> Tarefas propostas
**a)** Você pode extrair na íntegra, sem nenhuma alteração, o texto sobre a música indígena contemporânea?
**b)** Pode pôr numa tabela Markdown, com as colunas n (número de ordem) e Linha, as linhas dos dados fornecidos, começando na que contém "The height and width of the screenshot is (1130, 480)." e terminando na que contém "pyautogui.click(x=125, y=551)", ambas incluídas? Deixe de fora as linhas em branco e não inclua mais nada.

> Trecho do texto
□ □ □ □

Fora do radar no circuito comercial, a música contemporânea brasileira realizada por indígenas vem conquistando novos espaços na cena independente nacional e internacional. No painel de artistas indígenas, encontram-se nomes como Gean Ramos, Wakay, Bro Mcs, Djuena Tikuna, Karai Tibes, OZ Guarani, Werá MC, Kunumi MC, Katú, Brisa Flow, Edivan Fulni-ô, Kae Guajajara, DJ Eric Marky Terena, Nelson D, Oxossi Karajá, Wescritor, Nory Kayapó, Mokuka Kayapó, Marcia Kambeba, Suraras do Tapajós, Salu Kuikuro, Juão Nyn, Ian Wapichana, Sheinahu Yawanawa, MC Anarandá, Weena Tikuna, Amaru MC, Zahy Guajajara, Issac de Salú, Kw Wajãpi, Yarú Tupinambá e muitos outros.

A grande maioria deles combate estereótipos usando a arte para levar mais atenção às suas lutas, culturas e realidades distintas. Nos últimos anos, esses artistas, principalmente os jovens, reafirmam suas identidades através das músicas, produções em diversas fusões de estilos como rap, funk, rock, pop, MPB, música eletrônica ou reggae. No ano de 2013, a fundação da web rádio indígena, conhecida como Rádio Yandê, se tornou uma das iniciativas mais bem-sucedidas e a primeira de difusão da música indígena no país, com transmissão de conteúdo musical em mais de 190 idiomas indígenas, além do acesso de mais de 80 países. No ano de 2019, a rádio realizou o Yby Festival, primeiro de música indígena contemporânea em território nacional, que apenas aconteceu por causa do trabalho de voluntários, apoiadores e doações de financiamento coletivo.

□ □ □ □

> Dados fornecidos
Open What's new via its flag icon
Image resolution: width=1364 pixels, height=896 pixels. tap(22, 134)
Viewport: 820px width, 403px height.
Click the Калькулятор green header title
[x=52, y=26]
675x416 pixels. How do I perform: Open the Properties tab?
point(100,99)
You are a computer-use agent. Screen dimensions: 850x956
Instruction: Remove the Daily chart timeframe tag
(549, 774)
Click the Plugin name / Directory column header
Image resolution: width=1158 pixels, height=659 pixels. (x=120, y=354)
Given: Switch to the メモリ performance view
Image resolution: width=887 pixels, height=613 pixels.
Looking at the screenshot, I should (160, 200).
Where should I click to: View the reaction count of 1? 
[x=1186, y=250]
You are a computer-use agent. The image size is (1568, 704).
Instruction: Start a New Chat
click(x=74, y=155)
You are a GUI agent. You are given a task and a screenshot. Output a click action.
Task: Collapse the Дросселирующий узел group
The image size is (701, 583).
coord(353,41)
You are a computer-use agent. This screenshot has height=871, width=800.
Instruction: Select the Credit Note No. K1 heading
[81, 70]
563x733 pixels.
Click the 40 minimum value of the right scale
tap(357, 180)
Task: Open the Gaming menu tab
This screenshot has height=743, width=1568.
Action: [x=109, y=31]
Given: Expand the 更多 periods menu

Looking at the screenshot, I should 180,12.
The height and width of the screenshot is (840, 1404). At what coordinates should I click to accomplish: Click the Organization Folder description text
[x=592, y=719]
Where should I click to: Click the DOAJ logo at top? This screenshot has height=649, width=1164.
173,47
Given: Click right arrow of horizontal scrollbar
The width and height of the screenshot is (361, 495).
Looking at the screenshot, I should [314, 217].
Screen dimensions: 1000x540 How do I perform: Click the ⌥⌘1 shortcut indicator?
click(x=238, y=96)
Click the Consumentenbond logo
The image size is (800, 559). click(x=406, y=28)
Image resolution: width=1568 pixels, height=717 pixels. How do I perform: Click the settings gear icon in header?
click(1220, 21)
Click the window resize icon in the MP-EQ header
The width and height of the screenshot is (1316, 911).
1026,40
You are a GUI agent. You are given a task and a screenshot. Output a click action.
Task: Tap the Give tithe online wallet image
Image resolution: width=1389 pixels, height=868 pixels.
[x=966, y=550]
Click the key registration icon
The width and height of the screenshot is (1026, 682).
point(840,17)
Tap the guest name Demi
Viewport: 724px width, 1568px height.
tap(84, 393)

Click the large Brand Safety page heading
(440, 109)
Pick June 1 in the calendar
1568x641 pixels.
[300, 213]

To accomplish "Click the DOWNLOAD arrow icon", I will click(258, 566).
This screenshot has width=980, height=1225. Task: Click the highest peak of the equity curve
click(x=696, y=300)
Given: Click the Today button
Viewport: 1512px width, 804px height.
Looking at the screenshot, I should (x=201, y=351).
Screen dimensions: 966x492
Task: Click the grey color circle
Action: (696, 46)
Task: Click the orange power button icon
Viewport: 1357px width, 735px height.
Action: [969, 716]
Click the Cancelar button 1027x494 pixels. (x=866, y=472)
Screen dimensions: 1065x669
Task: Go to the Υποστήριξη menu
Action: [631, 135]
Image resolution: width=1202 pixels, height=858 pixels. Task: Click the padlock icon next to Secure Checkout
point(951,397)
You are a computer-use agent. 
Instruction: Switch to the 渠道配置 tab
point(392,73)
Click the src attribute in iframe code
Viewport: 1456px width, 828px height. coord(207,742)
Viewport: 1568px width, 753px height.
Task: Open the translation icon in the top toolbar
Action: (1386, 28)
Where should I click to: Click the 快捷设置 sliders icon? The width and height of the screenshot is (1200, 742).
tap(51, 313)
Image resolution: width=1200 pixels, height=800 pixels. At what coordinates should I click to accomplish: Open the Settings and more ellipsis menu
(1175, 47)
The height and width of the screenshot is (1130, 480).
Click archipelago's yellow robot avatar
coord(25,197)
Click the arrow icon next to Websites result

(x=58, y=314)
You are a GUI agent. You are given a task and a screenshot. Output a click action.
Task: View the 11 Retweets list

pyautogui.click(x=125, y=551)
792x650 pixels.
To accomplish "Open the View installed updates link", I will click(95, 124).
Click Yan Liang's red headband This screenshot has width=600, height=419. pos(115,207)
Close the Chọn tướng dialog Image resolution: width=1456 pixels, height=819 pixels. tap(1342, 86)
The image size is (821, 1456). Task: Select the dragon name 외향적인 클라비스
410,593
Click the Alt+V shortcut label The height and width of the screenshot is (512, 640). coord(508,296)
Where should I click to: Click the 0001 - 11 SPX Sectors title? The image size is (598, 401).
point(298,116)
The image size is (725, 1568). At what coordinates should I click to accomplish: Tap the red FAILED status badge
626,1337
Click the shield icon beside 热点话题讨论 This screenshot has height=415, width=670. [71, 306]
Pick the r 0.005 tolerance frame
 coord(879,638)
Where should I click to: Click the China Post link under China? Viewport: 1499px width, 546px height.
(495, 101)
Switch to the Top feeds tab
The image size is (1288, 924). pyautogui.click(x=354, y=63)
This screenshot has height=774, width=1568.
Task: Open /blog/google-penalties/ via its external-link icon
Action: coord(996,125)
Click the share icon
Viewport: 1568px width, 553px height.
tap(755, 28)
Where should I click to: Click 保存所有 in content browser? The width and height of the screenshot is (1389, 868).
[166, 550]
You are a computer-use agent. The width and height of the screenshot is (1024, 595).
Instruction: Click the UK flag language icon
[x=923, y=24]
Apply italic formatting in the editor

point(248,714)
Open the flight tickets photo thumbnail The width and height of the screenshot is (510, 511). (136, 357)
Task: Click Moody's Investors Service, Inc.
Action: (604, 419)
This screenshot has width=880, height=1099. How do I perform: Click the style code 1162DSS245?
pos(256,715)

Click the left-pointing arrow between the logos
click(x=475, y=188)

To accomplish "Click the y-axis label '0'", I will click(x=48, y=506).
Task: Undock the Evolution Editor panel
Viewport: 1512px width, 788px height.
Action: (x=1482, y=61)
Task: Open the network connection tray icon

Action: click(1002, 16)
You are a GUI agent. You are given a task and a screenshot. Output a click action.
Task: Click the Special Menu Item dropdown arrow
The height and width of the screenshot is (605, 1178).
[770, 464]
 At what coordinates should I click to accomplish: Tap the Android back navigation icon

□ □ □ □

> Soluções comentadas
**a)**
Fora do radar no circuito comercial, a música contemporânea brasileira realizada por indígenas vem conquistando novos espaços na cena independente nacional e internacional. No painel de artistas indígenas, encontram-se nomes como Gean Ramos, Wakay, Bro Mcs, Djuena Tikuna, Karai Tibes, OZ Guarani, Werá MC, Kunumi MC, Katú, Brisa Flow, Edivan Fulni-ô, Kae Guajajara, DJ Eric Marky Terena, Nelson D, Oxossi Karajá, Wescritor, Nory Kayapó, Mokuka Kayapó, Marcia Kambeba, Suraras do Tapajós, Salu Kuikuro, Juão Nyn, Ian Wapichana, Sheinahu Yawanawa, MC Anarandá, Weena Tikuna, Amaru MC, Zahy Guajajara, Issac de Salú, Kw Wajãpi, Yarú Tupinambá e muitos outros.

A grande maioria deles combate estereótipos usando a arte para levar mais atenção às suas lutas, culturas e realidades distintas. Nos últimos anos, esses artistas, principalmente os jovens, reafirmam suas identidades através das músicas, produções em diversas fusões de estilos como rap, funk, rock, pop, MPB, música eletrônica ou reggae. No ano de 2013, a fundação da web rádio indígena, conhecida como Rádio Yandê, se tornou uma das iniciativas mais bem-sucedidas e a primeira de difusão da música indígena no país, com transmissão de conteúdo musical em mais de 190 idiomas indígenas, além do acesso de mais de 80 países. No ano de 2019, a rádio realizou o Yby Festival, primeiro de música indígena contemporânea em território nacional, que apenas aconteceu por causa do trabalho de voluntários, apoiadores e doações de financiamento coletivo.

**b)**
| n | Linha |
|---|---|
| 1 | The height and width of the screenshot is (1130, 480). |
| 2 | Click archipelago's yellow robot avatar |
| 3 | coord(25,197) |
| 4 | Click the arrow icon next to Websites result |
| 5 | (x=58, y=314) |
| 6 | You are a GUI agent. You are given a task and a screenshot. Output a click action. |
| 7 | Task: View the 11 Retweets list |
| 8 | pyautogui.click(x=125, y=551) |